VVhat did you mean, you blind Fantastick Fates,
Thus to exert your envy, peeks and hates?
VVere ye asleep at Mons, why didn't ye there
Kill him, or try if you could make him Fear?
Or tear him with the Belgick Lion's Claws?
Or with Death's treble Tooth (Fire, Sword, Sea) Jaws.
Why Sister Furies! you had been less cruel
T'have let him fall in some punctillious Duel,
Whilst he was spelling in the A B C
Of Honour, and before the World did see
And read the Volumns▪ which his Sword had writ,
Without the help of fourb or fripon wit.
Y'have done your worst, Him whom you could not beat
Yee treacherously have poyson'd by a Cheat.
More Iameses will miss him, than one or two,
When they have great and dangerous work to do:
Since he has fought enough; Let the next Prize
Be play'd by others; thus th'Heavens just and wise
(That he might but look on and not engage)
Have call'd him up, to see't from their own Stage.
Now Tack about (poor Muse) 'Tis time to turn,
We do but rant, to say we will not mourn:
Tis true, some giddy Sceptics may rejoyce,
But so to do is not in good mens choice;
There will be Mourners, though the most sincere
May neither Musselins, Creap, nor long black wear.
Look wistly in mens faces, and you'l spye
Pitts in their Cheeks, and hollows in their Eye,
Red in the Lidds, and underneath them Blue,
Sallow and pale will be the Nations Hew:
Men of brisk stomack will their food refuse,
And not a few immoderate Wine dis-use.
Now sleepless Heads will tell the Clocks all Night,
And slumbring often startle in a fright;
Wh [...]t broken Dreams and Fancies will possess
Concerned minds? what Vapours will oppress
The Hypocondries of distemper'd Spleen?
More than before for many years was seen.
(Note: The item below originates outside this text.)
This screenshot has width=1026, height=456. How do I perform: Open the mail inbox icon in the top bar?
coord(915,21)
How many wronged wretches, poor and blind,
Will grope in vain their Remedies to find?
What will the Lame-maim'd Sea-men do? whose Chest
Was Patron OSSORY's most munificent Brest.
The sound instead of songs of Drink and Lass
Will sing his Name at Helm (each his watch Glass)
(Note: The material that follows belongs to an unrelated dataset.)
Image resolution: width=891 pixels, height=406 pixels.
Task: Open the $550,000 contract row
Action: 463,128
And on the Deck, fancy the starry Trayn
They see, is OSSORY, up in Charls his Wayn;
[Page 4]But singing sigh, That OSSORY no more
Shall mak'm fight at Sea, nor Drink a shore:
What Lamentations will this Blow so sharp?
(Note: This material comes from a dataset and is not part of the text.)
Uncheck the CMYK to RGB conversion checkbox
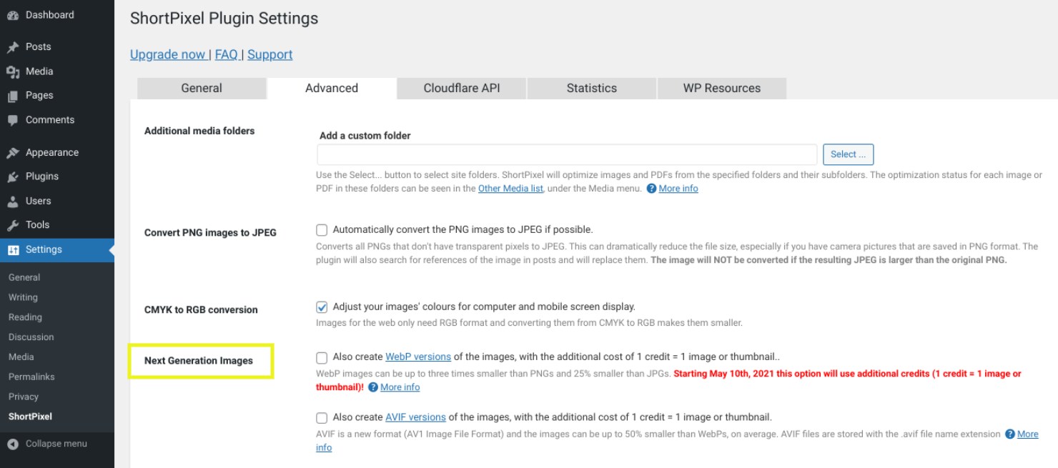This screenshot has height=468, width=1058. tap(322, 307)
Cause tso be set upon the Irish Harp?
All Hands to Work, let every faculty
Come help to soften this Calamity.
Come you Divines! more than deserve the fair
Preferments you have had, beat not the Air
In Pulpits, but let your Inspired Arts
Preach Balsoms to the bruised Ormond-Hearts,
Enlarge on Iob, and branch on every Head.
That David spake when Ba'shba's Son was Dead.
VVhere are the Opticks I have often had!
That could reduce a shape, tho ne'r so bad
Deform'd and ugly, to a handsome hew?
Help now to make things hideous and true;
Look fair though false, make Ormond's House believe
They may their OSSORY and their Son retrieve.
Give of those Optick Instruments, to each
Of his Name one, to valiant Souldiers reach
One a piece more, and then (for fear of failure)
Give two a piece to every fighting Sailer;
Thus by Refractions, and contriv'd reflections
Delude his Friend and temper their Affections.
Palliate this Sore, some Aesculapian Hand!
Till dozeing time can Cicatrize it, and
Beget new Hopes, until new measures be taken,
And old designs off from your minds he shaken.
Now, tell me (Heav'ns Favourite) when shall I
Leave off to mourn? when? not till thou dy:
You are in Paradice, we know right well
You have already conquer'd Death and Hell;
Send me a Pasport from the place of Bliss,
And let me your exalted feet go kiss.
So shall your shining Face all my Tears dry,
Like Summer-sun, O let me go, I'le dy.

London, Printed for La. Curtis. 1680.